DAFTAR PERMINTAAN:
a: Berdasarkan kutipan sumber, jelaskan dalam satu sampai tiga kalimat mengapa penyelesaian artikel final setelah seminar memerlukan waktu yang cukup lama.
b: Salin persis seluruh bagian kutipan sumber, mulai dari "Pascasarjana UIN Sunan Kalijaga Yogyakarta, bekerjasama" turun hingga "tentu saja menarik.".

KUTIPAN SUMBER:
+ + + + +
Pascasarjana UIN Sunan Kalijaga Yogyakarta, bekerjasama dengan Rajaratnam School of International Studies (RSIS) Nanyang Technological University (NTU) Singapura, mengadakan seminar internasional bertajuk “Growing Religious Intolerance in Indonesia: Outlook, Challenges, and Future Trajectory of Indonesian Religious Life”. Seminar ini berlangsung selama 2 hari (30 September – 1 Oktober 2015) dan mengambil tempat di Yogyakarta Plaza Hotel.
Seminar internasional bersama ini dirancang untuk tujuan publikasi artikel ilmiah. Melalui skema seleksi call for proposal, pihak Pascasarjana UIN dan RSIS memilih 15 proposal terbaik dari 60 pengirim. Kriteria proposal yang diterima sangat jelas: tema penting, pembahasan fokus, selaras dengan tema seminar, menampilkan keterwakilan Indonesia dari beragam perspektif keilmuan, dan tentu saja menarik.
Pasca pengumuman seleksi, 15 proposal terbaik diharapkan telah menjadikan proposal mereka sebuah draf artikel dan outline untuk keperluan seminar ini. Pasca seminar usai, langkah selanjutnya adalah menjadikan draf artikel tersebut sebuah artikel final untuk kemudian diterbitkan bersama oleh Pascasarjana UIN dan RSIS. Deadline artikel final adalah 1 Desember 2015. Lamanya waktu yang dibutuhkan diperuntukkan bagi proses editing dan finalisasi artikel.
Penerbitan artikel dalam studi Islam, bagi Pascasarjana UIN, adalah untuk melakukan update keilmuan keislaman di tanah air. Sementara bagi RSIS, ini adalah usaha nyata memperluas cakupan studi internasional. Tujuan dasarnya adalah pengayaan secara serius atas studi keagamaan dengan fokus pada kehidupan keagamaan Indonesia. Usaha bersama ini adalah bentuk nyata produksi pengetahuan (knowledge production) di kawasan Asia Tenggara.
Prof. Noorhaidi selaku Direktur Pascasarjana UIN Sunan Kalijaga, dalam pembukaan seminar, menyatakan bahwa kerjasama internasional ini, selain bertujuan bagi knowledge production secara lebih masif nan dinamis, diperuntukkan bagi peningkatan mutu akademik UIN Sunan Kalijaga di kalangan kolega akademik internasional. Setali tiga uang, Associate Professor Dr. Leonard C. Sebastian selaku Coordinator of Indonesian Programme di Institute of Defence and Strategic Studies (IDSS) of RSIS menyatakan bahwa dunia internasional perlu belajar dari Indonesia sebagai negara dengan relasi dinamis antara Islam, demokrasi, dan kebudayaan masyarakatnya yang beragam. Pembelajaran tersebut boleh jadi akan bermanfaat bagi dunia internasional. Feedback dari kalangan akademik internasional terhadap pembelajaran dari Indonesia, di sisi lain, juga tidak bisa dipungkiri akan memberi kemanfatan nyata bagi perkembangan studi keagamaan di Indonesia secara lebih baik.
+ + + + +
BAHAN YANG DISEDIAKAN:
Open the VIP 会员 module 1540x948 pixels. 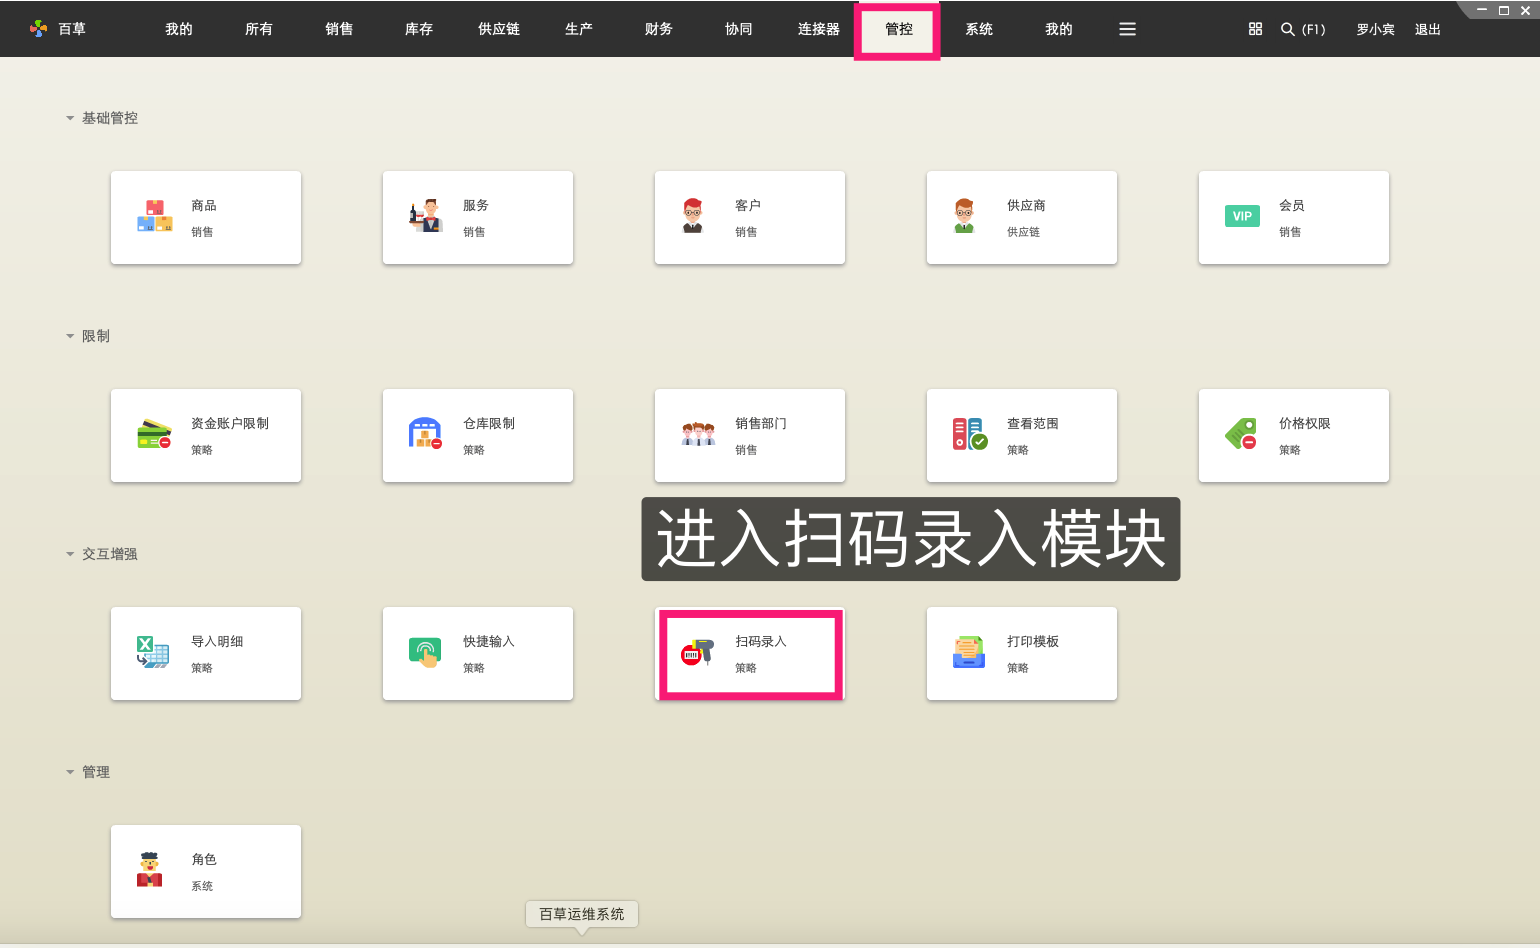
+ + + + +
SOAL TERSELESAIKAN:
a: Waktu yang cukup lama hingga tenggat artikel final pada 1 Desember 2015 diperlukan untuk proses editing dan finalisasi artikel. Setelah itu, artikel final diterbitkan bersama oleh Pascasarjana UIN dan RSIS.

b:
Pascasarjana UIN Sunan Kalijaga Yogyakarta, bekerjasama dengan Rajaratnam School of International Studies (RSIS) Nanyang Technological University (NTU) Singapura, mengadakan seminar internasional bertajuk “Growing Religious Intolerance in Indonesia: Outlook, Challenges, and Future Trajectory of Indonesian Religious Life”. Seminar ini berlangsung selama 2 hari (30 September – 1 Oktober 2015) dan mengambil tempat di Yogyakarta Plaza Hotel.
Seminar internasional bersama ini dirancang untuk tujuan publikasi artikel ilmiah. Melalui skema seleksi call for proposal, pihak Pascasarjana UIN dan RSIS memilih 15 proposal terbaik dari 60 pengirim. Kriteria proposal yang diterima sangat jelas: tema penting, pembahasan fokus, selaras dengan tema seminar, menampilkan keterwakilan Indonesia dari beragam perspektif keilmuan, dan tentu saja menarik.